“Wasuremono ga oi.” I’ve heard this from both of my children’s teachers over and over again for the past four years, speaking not only about my kids, but their classmates as well. “They forget to bring many things.” Although, supposedly, the children are supposed to prepare their stuff for school themselves, thus developing independence, there is no way that mine can remember everything without my reminding them, and I can’t remember everything because, well, I’m over forty.
Here’s what my daughter was supposed to remember to bring one day this week:
handkerchief (for drying her hands after she washes them)

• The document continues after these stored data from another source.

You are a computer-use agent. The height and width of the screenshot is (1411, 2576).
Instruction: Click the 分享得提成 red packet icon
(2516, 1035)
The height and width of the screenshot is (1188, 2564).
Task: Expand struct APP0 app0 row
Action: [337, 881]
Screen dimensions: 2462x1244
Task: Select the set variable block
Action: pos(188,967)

five regular pencils, sharpened
rounded ruler (what is that called?)
Japanese textbook and notebook
social studies textbook
finished homework (three pages)
renrakucho (notebook for writing down the day’s schedule, etc.)
notebook for parent/teacher communiques
zippered bag for memos, etc.
100 grams of salt
30cm x30 cm piece of aluminum foil
Here’s what she forgot: the aluminum foil, which I prepared for her, but which she uncharacteristically forgot to put in her bag.
Here’s what my son was supposed to remember to bring to school today:
various textbooks and notebooks, pencils, eraser, ruler, etc. as above
Yesterday he forgot his hat.
The teachers always say that forgetting things now bodes ill for the future. I’m not sure what will happen if they don’t remember everything every day, but I do know many Japanese adults who have forgotten things. I’m not convinced that training them not to forget twenty things a day actually insures that they will not forget things as an adult.
Tonight there is a fourth grade PTA meeting. I’m willing to bet money that the teacher will say, “Wasuremono ga oi.”